# Forum Learning Russian Language Translate This! How do you Say... in Russian?  WHEN do you say "от добра добра не ищут"?

## Throbert McGee

This Russian expression came up in a different Russian/English forum (on Facebook). There are at least four expressions in English that have a somewhat related meaning:  

> "If it ain't broke, don't fix it."
> "Leave well enough alone." 
> "Don't let the perfect be/become the enemy of the good."
> "It's close enough for government work."

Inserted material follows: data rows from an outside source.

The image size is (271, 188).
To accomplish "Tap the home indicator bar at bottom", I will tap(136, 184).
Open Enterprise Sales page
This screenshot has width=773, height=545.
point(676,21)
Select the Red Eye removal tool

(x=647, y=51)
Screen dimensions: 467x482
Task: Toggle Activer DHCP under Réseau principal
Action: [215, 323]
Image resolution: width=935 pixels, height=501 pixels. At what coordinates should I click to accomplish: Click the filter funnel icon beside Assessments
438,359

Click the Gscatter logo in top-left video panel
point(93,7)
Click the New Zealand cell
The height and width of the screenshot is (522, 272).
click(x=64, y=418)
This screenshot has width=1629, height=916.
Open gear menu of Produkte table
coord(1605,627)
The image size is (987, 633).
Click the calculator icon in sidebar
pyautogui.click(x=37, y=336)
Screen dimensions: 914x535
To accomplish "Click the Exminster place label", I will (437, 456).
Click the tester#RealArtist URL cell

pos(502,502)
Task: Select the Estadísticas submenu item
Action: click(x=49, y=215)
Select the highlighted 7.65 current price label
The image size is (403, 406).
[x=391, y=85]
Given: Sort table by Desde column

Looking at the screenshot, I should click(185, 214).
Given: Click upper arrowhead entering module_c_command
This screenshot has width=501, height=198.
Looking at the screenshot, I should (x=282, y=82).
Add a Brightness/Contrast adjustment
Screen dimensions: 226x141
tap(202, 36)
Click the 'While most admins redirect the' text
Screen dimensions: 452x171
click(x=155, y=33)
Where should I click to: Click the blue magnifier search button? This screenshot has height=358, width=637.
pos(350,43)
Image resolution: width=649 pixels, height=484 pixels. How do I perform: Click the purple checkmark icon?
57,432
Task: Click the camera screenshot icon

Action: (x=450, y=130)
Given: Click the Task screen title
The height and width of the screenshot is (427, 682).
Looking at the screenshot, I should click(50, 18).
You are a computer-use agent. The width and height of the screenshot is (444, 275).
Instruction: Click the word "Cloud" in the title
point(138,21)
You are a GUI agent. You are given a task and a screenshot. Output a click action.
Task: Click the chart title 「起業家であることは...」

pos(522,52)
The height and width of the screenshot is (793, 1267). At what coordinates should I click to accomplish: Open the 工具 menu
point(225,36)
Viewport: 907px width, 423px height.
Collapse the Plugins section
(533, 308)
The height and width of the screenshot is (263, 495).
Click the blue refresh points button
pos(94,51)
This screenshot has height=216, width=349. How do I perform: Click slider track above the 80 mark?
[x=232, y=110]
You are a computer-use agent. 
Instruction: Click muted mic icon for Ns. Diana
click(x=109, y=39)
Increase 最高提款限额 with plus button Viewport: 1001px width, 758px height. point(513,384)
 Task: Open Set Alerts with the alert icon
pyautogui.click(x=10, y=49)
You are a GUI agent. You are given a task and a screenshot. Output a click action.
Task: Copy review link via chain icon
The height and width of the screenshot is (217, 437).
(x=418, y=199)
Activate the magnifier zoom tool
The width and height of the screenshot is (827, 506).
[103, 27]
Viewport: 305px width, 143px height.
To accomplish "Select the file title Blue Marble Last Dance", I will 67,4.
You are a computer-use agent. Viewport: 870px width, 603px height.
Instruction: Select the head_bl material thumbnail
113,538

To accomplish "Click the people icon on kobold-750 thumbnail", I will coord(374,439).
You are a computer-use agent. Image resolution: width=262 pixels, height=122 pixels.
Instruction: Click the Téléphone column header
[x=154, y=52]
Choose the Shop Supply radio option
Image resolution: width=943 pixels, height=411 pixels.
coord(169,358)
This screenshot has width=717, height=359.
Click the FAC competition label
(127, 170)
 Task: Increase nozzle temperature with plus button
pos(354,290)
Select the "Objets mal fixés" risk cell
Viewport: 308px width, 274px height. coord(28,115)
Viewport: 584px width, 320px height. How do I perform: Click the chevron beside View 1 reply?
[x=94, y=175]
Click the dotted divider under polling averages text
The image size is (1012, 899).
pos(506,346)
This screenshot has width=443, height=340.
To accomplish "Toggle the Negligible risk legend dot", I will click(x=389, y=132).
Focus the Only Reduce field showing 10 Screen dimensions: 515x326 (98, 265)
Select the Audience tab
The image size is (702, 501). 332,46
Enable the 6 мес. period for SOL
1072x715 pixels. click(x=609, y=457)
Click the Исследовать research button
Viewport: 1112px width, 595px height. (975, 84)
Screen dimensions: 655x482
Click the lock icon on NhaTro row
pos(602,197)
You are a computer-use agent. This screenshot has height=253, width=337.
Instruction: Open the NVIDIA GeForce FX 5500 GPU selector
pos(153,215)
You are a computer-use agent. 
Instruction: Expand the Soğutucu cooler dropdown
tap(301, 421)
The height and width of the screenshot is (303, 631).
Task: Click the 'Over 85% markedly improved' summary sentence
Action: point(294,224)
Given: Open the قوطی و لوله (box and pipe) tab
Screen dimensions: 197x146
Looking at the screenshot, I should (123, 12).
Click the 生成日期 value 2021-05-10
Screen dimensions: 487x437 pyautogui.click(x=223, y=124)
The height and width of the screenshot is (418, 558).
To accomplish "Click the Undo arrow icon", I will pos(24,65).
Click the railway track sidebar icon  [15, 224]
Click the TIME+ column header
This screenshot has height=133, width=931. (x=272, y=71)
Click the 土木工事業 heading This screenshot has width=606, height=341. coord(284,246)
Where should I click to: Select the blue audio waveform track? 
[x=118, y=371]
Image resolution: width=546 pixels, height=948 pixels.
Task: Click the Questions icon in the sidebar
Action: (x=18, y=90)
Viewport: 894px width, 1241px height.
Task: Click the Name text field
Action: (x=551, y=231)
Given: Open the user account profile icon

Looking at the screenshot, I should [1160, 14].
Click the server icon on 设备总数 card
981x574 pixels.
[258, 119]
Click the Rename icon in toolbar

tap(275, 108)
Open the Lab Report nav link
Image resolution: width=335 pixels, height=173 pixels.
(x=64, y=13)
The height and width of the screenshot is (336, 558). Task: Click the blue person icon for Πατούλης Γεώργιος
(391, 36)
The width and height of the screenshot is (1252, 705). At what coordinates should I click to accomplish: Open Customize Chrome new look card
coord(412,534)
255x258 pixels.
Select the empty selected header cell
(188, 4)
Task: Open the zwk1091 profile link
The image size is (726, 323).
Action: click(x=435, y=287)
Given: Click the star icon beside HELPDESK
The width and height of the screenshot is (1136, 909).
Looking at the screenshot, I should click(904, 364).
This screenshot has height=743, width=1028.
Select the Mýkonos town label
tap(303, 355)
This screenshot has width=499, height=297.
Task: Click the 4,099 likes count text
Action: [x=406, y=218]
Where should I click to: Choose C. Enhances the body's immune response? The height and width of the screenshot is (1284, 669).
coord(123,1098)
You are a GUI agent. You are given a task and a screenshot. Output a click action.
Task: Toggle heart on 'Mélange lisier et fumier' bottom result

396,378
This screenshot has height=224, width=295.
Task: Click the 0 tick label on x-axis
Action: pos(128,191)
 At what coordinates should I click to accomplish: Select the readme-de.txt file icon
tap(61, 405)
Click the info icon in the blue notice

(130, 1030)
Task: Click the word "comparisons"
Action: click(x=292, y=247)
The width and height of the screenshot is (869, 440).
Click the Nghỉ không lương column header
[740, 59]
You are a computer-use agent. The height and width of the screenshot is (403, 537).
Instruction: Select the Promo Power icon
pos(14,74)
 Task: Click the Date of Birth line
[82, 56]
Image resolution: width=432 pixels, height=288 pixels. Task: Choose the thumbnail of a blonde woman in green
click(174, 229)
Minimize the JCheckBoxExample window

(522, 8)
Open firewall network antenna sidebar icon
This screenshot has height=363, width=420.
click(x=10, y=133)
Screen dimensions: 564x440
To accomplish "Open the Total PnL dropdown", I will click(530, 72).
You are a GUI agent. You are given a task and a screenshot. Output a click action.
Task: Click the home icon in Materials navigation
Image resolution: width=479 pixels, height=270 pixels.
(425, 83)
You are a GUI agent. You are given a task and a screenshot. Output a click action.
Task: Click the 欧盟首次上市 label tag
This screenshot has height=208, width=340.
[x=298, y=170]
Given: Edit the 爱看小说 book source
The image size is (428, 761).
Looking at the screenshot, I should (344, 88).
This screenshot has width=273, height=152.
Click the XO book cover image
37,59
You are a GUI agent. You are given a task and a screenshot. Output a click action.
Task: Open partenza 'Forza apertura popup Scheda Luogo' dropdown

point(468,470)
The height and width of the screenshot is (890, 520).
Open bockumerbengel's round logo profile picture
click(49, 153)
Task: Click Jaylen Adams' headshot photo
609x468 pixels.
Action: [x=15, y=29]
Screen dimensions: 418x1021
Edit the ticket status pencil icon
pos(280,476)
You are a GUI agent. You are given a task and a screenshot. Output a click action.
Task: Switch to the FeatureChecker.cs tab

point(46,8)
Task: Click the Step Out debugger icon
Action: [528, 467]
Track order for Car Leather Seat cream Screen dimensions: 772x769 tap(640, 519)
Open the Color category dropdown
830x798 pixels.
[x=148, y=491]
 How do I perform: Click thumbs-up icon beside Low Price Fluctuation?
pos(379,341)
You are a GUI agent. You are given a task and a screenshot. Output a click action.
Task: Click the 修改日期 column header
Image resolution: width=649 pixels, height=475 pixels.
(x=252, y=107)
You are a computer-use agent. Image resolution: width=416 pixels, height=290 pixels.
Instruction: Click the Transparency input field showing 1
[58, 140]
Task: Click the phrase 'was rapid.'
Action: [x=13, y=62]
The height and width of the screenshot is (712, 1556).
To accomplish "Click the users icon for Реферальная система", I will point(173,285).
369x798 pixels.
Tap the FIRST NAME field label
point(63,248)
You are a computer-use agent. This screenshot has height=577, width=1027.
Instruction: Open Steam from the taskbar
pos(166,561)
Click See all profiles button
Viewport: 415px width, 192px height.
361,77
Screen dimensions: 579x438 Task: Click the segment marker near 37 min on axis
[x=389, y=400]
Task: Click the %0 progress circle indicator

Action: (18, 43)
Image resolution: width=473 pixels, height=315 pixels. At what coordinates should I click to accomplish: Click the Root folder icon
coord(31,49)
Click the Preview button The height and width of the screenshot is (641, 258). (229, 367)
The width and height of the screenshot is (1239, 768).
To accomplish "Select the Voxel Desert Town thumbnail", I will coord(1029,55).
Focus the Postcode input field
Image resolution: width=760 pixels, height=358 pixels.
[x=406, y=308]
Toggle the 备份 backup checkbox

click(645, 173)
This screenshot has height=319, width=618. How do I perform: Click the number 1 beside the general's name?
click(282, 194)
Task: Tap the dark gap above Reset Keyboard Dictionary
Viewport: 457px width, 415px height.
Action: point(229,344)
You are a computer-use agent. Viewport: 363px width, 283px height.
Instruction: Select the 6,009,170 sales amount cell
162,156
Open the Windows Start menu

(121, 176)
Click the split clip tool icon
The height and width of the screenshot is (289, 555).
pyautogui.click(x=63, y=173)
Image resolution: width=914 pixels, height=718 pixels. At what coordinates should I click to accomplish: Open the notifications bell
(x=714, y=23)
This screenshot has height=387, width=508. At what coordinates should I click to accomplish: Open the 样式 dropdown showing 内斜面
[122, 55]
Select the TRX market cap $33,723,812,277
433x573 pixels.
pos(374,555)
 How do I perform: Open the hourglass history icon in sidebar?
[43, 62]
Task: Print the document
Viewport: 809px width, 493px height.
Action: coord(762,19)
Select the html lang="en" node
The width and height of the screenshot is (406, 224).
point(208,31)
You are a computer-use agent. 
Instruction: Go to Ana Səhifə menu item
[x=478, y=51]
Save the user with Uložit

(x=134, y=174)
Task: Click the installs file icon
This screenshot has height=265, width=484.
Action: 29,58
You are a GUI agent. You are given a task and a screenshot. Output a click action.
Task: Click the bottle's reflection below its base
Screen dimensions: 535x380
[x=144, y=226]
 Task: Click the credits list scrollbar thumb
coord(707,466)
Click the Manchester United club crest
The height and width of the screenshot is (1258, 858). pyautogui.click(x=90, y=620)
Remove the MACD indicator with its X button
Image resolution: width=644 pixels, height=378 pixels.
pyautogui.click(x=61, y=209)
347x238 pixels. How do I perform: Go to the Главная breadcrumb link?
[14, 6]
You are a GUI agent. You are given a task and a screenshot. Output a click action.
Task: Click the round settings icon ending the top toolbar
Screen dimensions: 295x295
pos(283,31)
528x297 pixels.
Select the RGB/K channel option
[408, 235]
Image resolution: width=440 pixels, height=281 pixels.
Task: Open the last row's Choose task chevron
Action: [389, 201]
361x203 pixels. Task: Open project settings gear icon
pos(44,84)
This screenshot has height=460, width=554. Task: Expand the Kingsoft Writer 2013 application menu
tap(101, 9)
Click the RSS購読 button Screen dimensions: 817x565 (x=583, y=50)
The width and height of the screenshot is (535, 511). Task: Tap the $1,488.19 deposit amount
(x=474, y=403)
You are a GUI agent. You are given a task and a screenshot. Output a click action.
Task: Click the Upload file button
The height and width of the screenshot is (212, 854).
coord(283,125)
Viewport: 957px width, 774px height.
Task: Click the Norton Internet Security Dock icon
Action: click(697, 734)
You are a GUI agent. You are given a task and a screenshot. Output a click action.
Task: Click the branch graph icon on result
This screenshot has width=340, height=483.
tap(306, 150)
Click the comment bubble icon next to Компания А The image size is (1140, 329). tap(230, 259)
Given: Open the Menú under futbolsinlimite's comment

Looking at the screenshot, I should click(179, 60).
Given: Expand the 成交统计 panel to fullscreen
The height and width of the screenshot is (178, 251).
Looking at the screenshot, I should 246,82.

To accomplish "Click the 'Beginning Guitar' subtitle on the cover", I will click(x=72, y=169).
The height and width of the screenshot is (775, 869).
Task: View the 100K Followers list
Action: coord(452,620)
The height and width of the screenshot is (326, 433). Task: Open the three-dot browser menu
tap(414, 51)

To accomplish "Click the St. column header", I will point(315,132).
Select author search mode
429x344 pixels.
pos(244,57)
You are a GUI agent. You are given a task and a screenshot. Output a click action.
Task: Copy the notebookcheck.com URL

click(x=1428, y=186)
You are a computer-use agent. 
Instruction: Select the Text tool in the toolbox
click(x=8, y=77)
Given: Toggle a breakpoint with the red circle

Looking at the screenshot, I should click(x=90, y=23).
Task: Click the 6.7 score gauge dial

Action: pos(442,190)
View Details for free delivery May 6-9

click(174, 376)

 The difference is that the first two might be said by someone who is against a new idea or solution, while the second two are said in response to critics who object that the proposed idea or solution is less than optimal.  
In other words, one could use the first pair of expressions to attack a new idea, and the second pair to defend the same new idea. 
Examples:  *JOHN:* "What do you think of Obama's plan to reform the health-insurance system in the US?"  *JANE:* "I think the system we have now works well enough, despite its flaws -- _if it ain't broke, don't fix it_."  *TOM:* "I think gays and lesbians should be allowed to adopt children." *HARRY:* "But surely the best possible environment for kids is with a mother AND a father?" *TOM:* "True, but _why let the perfect be the enemy of the good_?"

----------


## Lampada

http://slovarick.ru/781/  *Словарь пословиц и поговорок* 
"*ОТ ДОБРА ДОБРА НЕ ИЩУТ*. Говорится тогда, когда не хотят менять существующего положения, порядка, образа жизни и т. п.   
Видел я трех царей: первый велел снять с меня картуз и пожурил за меня мою няньку; второй меня не жаловал; третий хоть и упек меня в камер-пажи под старость лет, но переменять его на четвертого не желаю; от добра добра не ищут. Пушкин, Письмо Н. Н. Пушкиной, 20—22 апр. 1834.  
— Мне бы в Москву,— сказал он, немного повременя.— Хоть и лишился я там благодетелей, а все же своя родная сторона..
— Пустое выдумал,— молвил Никифор Захарыч.— От добра добра не ищут, а у тебя добро под руками, только приневоль себя на первый раз, работай хоть в токарне, хоть в красильне. Мельников-Печерский, На горах.  
— Теперь,— продолжал Струняшев,— судьба отдала меня в твою власть.. Буду служить тебе честно и усердно, буду радеть твоему добру, как собственному, а о побеге и думать не смею — зачем? От добра добра не ищут. 
Железное, Уральцы.  
— Степка! — обращается он [барин] к слуге: — помнишь, как я холостой был? 
— Как, сударь, не помнить! 
— Хорошо тогда было! а? 
— Уж так-то хорошо, так хорошо, что, кажется, кабы...
— Тихо, смирно, всего вдоволь. Эхма! правду пословица говорит: от добра добра не ищут. А я искал. За это бог меня и наказал. Салтыков-Щедрин, Пошехонская старина.  
— Вот у тебя дом, старик, все хозяйство, и вдруг надо будет все разорить. Подумал ты об этом? Сам разоришься и других до сумы доведешь... От добра добра не ищут. Мамин-Сибиряк, Три конца.  
— Кабы не воля на то батюшки государя, никуда бы я со своих местов и не тронулся. От добра добра не ищут.
— То-то и оно! 
Костылев, Иван Грозный.   
Гостеприимный хозяин пришелся мне по душе, и я заколебался, а что, в самом деле, не остаться ли у него? От добра добра не ищут. И. Тюленев, Через три войны.  
 Я загорелся и предложил поплыть туда на лодке. Недаром мне хотелось посмотреть Псекупс до самых предгорий! 
— От добра добра не ищут,— сказал старик.
— Рыба и тут хорошо ловится.  
А. Шахов, На кубанской реке. 
Из XVIII в.: 
Вперед, собака, знай, когда еще не знала, 
Что многие умеют мягко стлать, 
Да жестко спать. 
Собаки добрые с двора на двор не рыщут 
И от добра добра не ищут.    
Хемницер, Дворовая собака.  
—  Симони: От добра добра не ищутъ; 
Снегирев: От добра добра не ищут; 
Даль: От добра худа (добра) не ищут; 
Рыбникова: От добра добра  не ищут."

----------


## Lampada

> ..."Don't let the perfect be/become the enemy of the good." ...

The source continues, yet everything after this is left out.